• Aim of the exercise: Search the records for lines that contain the word "товары". Copy them all.
*** Opening of The input ***
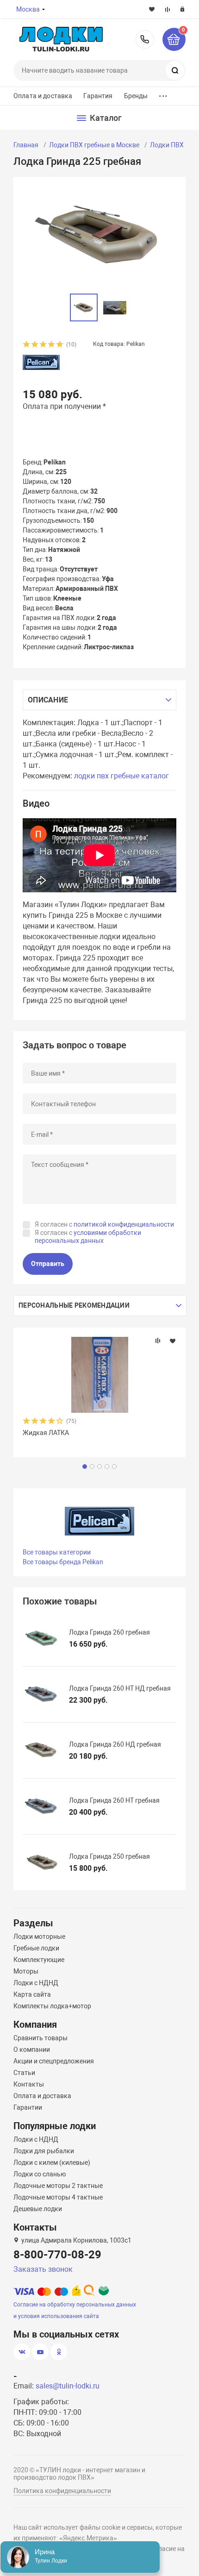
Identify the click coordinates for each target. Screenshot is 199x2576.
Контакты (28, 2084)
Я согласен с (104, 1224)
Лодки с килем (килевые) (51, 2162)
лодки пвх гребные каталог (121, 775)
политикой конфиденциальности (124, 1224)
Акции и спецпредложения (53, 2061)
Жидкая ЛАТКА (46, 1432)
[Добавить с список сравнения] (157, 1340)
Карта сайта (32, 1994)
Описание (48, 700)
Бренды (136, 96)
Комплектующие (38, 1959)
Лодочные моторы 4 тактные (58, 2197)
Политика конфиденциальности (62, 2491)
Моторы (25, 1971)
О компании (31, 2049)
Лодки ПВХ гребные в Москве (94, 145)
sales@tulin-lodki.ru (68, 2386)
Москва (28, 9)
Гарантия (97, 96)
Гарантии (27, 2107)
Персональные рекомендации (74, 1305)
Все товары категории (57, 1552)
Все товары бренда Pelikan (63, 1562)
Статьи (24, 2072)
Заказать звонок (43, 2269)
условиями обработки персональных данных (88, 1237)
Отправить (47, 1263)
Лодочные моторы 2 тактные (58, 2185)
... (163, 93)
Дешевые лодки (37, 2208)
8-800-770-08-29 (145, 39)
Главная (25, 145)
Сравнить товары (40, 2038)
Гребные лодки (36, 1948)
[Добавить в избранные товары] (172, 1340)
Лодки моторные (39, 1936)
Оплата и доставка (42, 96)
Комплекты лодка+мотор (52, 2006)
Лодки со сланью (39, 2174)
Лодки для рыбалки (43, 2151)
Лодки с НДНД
*** Close of The input ***
• Task answer:
Все товары категории (57, 1552)
Все товары бренда Pelikan (63, 1562)
Сравнить товары (40, 2038)
[Добавить в избранные товары] (172, 1340)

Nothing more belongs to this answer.